The PNT states that $$\pi(x) \sim \cfrac{x}{\log x} \qquad (x\rightarrow\infty).$$ Let's define a function $M$ to be $$M(x) := \cfrac{\pi(x)-x/\log x}{\lvert\pi(x)-x/\log x\rvert},$$ which returns either $1$ or $-1$, depending on what function $\pi(x)$ or $x/\log x$ is bigger.
In this picture we can clearly see that $\pi(x)$ seems to be much larger than $x/\log x$, where $x$ is approximately greater than $50$. The graph gets bigger and bigger but I think I have heard of a number, let's call it $\Xi$ that satisfies $M(\Xi) = -1$. And not only that - I think some author stated that for $x\in\mathbb{R}, M(x)$ is infinitely many times $-1$, $1$.

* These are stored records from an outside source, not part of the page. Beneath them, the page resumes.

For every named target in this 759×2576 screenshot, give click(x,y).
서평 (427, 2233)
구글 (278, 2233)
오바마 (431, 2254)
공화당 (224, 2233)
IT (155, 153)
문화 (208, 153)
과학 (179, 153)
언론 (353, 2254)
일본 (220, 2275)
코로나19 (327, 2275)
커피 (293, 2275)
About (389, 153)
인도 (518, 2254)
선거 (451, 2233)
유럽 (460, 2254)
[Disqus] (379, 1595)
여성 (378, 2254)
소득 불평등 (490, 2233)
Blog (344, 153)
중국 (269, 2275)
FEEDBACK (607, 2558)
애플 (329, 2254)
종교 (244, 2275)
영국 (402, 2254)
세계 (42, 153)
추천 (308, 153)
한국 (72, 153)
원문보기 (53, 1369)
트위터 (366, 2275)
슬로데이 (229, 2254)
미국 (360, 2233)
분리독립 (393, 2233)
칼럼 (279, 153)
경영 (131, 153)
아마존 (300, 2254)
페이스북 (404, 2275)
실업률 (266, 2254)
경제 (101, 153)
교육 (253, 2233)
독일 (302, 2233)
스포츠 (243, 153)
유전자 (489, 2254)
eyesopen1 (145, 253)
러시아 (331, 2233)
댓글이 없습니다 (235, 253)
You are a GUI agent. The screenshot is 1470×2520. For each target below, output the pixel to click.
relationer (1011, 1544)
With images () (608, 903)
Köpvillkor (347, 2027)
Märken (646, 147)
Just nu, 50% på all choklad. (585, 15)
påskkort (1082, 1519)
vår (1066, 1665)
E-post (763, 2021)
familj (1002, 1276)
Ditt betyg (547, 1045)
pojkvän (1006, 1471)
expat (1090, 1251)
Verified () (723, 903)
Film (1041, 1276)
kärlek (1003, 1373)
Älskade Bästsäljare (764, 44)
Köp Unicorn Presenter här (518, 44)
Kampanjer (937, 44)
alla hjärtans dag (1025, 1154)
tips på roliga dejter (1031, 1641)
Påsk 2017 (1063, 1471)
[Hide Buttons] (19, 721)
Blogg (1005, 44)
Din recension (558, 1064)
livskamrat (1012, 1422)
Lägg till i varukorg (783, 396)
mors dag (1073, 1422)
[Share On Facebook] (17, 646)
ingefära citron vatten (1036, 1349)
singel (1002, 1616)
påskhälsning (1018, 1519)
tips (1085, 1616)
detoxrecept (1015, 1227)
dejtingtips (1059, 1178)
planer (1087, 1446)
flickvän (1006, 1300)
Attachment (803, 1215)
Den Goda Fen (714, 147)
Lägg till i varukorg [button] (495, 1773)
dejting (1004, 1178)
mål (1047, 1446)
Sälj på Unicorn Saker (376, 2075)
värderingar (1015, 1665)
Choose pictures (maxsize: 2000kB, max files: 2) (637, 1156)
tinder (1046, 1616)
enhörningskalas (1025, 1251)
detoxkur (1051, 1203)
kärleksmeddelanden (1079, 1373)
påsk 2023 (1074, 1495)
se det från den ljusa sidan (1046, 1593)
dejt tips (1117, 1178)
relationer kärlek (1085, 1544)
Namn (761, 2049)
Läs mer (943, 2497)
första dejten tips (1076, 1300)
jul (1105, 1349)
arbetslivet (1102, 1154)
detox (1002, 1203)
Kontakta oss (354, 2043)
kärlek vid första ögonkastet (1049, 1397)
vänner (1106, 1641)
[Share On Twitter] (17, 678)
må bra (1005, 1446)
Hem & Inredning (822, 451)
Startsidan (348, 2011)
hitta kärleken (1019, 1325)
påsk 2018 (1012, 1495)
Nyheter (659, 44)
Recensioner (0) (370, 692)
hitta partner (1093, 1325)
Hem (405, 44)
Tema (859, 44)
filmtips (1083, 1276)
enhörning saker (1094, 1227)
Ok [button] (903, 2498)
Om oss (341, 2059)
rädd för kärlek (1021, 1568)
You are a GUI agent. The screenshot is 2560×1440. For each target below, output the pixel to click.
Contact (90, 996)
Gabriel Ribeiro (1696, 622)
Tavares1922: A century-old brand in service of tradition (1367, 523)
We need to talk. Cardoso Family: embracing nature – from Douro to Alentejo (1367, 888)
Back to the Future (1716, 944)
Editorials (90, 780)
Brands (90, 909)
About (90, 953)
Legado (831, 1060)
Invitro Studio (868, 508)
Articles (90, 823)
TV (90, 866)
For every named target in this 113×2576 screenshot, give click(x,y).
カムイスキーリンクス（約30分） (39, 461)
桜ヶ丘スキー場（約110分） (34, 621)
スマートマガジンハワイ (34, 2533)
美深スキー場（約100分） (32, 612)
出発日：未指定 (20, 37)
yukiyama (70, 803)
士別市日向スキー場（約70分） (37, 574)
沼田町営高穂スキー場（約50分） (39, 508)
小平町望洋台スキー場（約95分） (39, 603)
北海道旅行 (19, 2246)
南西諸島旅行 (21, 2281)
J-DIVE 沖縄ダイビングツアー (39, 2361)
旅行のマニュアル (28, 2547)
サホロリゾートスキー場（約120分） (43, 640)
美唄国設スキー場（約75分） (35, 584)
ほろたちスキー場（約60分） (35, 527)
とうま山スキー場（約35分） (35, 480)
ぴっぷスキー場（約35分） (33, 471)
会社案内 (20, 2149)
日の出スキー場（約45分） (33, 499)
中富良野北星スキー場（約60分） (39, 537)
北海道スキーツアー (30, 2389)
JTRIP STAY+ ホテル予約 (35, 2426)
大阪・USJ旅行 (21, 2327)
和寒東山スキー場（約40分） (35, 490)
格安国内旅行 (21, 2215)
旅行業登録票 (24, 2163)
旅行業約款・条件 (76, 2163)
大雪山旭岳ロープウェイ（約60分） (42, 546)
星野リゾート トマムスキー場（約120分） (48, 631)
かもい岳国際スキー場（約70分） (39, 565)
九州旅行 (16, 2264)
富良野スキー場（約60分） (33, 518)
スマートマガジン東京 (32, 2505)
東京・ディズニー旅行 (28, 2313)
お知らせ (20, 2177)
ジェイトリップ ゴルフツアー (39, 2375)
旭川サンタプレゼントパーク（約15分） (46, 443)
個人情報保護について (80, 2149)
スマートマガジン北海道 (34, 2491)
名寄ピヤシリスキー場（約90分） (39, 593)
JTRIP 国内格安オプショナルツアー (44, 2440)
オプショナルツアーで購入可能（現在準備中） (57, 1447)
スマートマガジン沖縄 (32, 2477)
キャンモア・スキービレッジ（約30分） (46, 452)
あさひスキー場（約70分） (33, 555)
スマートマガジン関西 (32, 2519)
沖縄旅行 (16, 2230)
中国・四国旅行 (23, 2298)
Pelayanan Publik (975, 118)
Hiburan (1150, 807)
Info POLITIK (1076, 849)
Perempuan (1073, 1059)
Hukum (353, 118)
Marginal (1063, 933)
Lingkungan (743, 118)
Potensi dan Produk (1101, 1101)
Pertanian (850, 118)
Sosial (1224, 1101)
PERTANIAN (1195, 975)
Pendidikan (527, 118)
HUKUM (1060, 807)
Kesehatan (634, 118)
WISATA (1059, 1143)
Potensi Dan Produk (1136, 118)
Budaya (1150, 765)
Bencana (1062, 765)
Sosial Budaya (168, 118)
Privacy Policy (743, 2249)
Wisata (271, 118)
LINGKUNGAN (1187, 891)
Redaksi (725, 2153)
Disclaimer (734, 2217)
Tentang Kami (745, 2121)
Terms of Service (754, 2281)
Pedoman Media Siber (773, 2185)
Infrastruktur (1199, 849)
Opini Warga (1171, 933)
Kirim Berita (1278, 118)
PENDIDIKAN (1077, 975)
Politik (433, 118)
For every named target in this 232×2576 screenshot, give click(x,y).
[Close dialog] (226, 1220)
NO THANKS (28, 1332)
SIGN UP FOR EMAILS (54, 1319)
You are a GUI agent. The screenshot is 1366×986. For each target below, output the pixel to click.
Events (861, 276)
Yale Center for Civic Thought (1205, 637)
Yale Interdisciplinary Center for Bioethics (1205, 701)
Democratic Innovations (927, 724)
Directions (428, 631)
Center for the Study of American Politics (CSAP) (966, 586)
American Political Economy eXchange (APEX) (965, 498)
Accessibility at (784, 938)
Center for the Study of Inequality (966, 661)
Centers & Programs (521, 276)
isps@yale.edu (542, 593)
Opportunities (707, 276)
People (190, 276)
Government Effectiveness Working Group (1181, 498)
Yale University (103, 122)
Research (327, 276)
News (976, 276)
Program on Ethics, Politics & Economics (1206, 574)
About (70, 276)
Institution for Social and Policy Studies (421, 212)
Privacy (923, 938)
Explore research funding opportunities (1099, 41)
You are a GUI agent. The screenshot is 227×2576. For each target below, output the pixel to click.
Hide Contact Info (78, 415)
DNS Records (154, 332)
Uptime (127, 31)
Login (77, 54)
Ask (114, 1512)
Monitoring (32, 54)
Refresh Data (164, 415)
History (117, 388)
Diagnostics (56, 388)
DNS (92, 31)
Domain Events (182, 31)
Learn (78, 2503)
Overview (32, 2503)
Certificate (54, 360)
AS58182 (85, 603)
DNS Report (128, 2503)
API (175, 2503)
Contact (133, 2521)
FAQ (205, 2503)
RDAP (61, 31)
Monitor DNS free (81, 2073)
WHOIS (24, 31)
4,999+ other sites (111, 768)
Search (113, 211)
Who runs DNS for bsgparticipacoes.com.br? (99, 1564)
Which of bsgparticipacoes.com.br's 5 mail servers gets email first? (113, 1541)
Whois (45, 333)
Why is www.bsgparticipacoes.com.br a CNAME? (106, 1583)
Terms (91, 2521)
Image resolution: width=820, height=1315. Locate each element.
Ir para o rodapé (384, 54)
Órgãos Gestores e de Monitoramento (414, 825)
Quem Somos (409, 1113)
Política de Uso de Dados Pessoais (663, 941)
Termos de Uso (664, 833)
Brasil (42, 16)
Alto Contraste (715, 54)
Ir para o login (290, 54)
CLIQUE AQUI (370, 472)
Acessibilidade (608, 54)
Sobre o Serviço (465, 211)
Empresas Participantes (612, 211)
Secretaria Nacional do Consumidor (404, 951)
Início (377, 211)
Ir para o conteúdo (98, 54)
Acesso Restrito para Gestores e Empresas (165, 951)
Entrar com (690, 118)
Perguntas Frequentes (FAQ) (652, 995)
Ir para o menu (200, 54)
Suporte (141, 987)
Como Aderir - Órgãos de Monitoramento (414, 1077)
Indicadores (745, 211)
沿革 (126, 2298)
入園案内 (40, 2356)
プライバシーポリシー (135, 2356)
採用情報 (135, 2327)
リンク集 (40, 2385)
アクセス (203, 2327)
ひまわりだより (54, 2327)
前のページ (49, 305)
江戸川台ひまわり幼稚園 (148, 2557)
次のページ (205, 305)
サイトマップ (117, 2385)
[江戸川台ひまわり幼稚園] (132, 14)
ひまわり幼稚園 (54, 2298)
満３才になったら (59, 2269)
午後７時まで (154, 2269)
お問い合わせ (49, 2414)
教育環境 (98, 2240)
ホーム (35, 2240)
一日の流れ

1) What is the number $\xi$ called?
2) How can we proof that $M(x)$ changes sign infinitely many often?
(In this post, I will commit the usual abuse of notation/terminology and use $f(x)$ for both the function $f$ and the value of that function at $x$.)
For $x\ge 17$ the graph of $\pi(x)$ is always above the graph of $\frac{x}{\log x}$. See comments to the question for details.
Last last integer $x$ for which $\pi(x) < \frac{x}{\log x}$, is $x=10$. The last real numbers for which this inequality holds, are the open interval $16.99888735\ldots < x < 17$. If you plot $\pi(x)$ with horizontal segments only (no vertical segments at the jumps), the last intersection between the two graphs is therefore $16.99888735\ldots$.
As mentioned also in the comments to the question, if you consider $\mathrm{Li}(x)=\int_2^x \frac1t \mathrm{d}t$ instead of $\frac{x}{\log x}$, then it is true that the graphs of $\pi(x)$ and $\mathrm{Li}(x)$ cross infinitely often (for history, read about Skewes's number).